Hougan presented a balance-sheet view to explain why some concerns were overstated. He noted Strategy holds about $49.6 billion in bitcoin and $2.6 billion in cash against $6.8 billion in debt and $15.5 billion in preferred equity. Using those figures, he estimated Strategy could cover roughly 28 years of dividend obligations if it sold its bitcoin today. Hougan also pointed out the company can suspend STRC dividends at its discretion, and that uncertainty contributed to the market reaction.
On June 29, Strategy introduced a new dividend-funding framework. The company said it would stop automatically increasing STRC’s coupon to defend the $100 price, allow the preferred to trade at a variable price, periodically sell bitcoin to fund dividends and potentially repurchase STRC on the open market. Both Strategy’s common shares and STRC rose after the announcement. At a roughly $75 price, STRC’s effective yield had reached about 15.4%, a level Hougan said made further nominal coupon increases impractical.
Hougan said Strategy’s role as a dominant, one-way buyer of bitcoin is likely over. He expects the firm to buy or sell depending on market conditions but does not foresee forced large-scale liquidation because nothing in Strategy’s structure forces sales exceeding a few billion dollars a year. He pointed to other institutional demand for bitcoin, noting more than $50 billion of cumulative bitcoin ETF inflows since 2024 and examples of banks and state-level reserves adding exposure.
Bitwise’s European head of research, Andre Dragosch, offered a similar timeline, suggesting July could mark a shift from a bear to a bull regime and that markets might price in a bottom ahead of broader consensus by October. Hougan compared the STRC unwind to the 2021 GBTC premium collapse, when an institutional arbitrage trade that had driven large inflows reversed and had to be cleared before markets recovered.

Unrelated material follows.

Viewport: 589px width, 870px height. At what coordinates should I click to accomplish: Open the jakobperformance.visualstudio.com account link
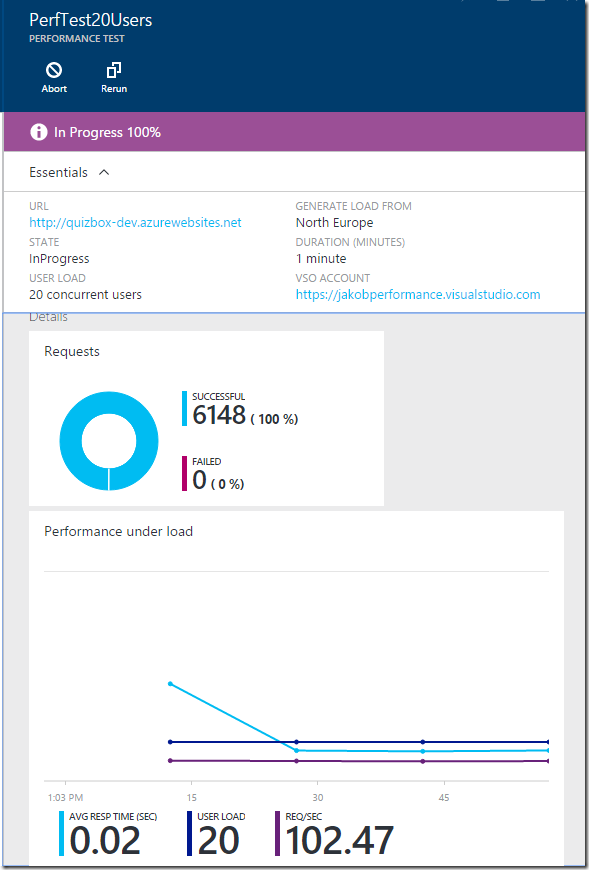coord(418,295)
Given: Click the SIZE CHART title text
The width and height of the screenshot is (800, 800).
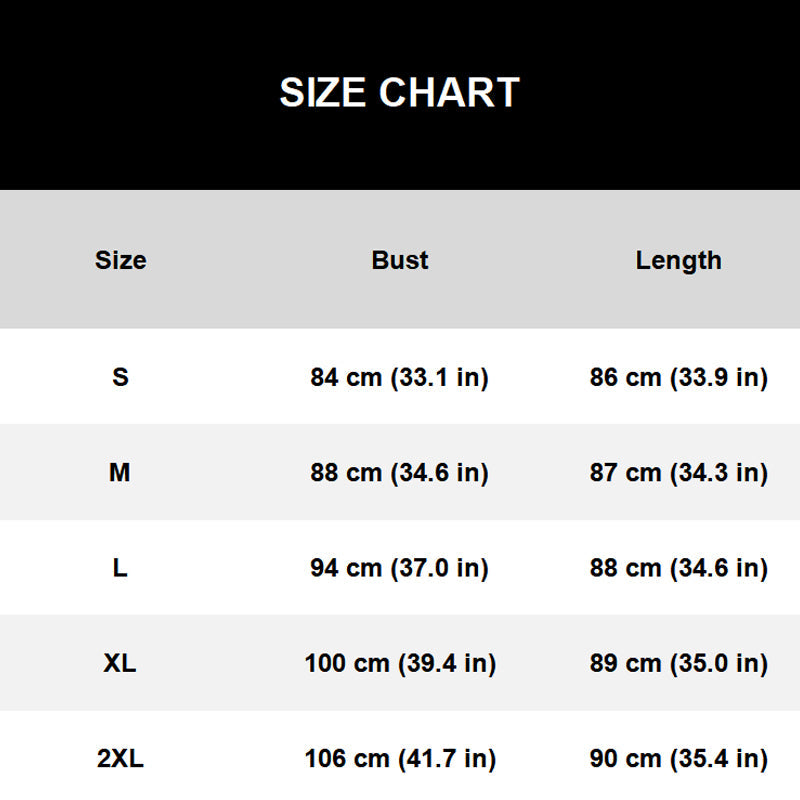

Hougan listed specific indicators he is watching for a bottom: Strategy’s common stock trading at a discount to net asset value, the Crypto Fear and Greed Index nearing historic lows, and bitcoin funding rates turning negative as more retail traders bet on lower prices. He expects a new bull market to take hold by fall but acknowledged that market bottoms are usually obvious only after they occur.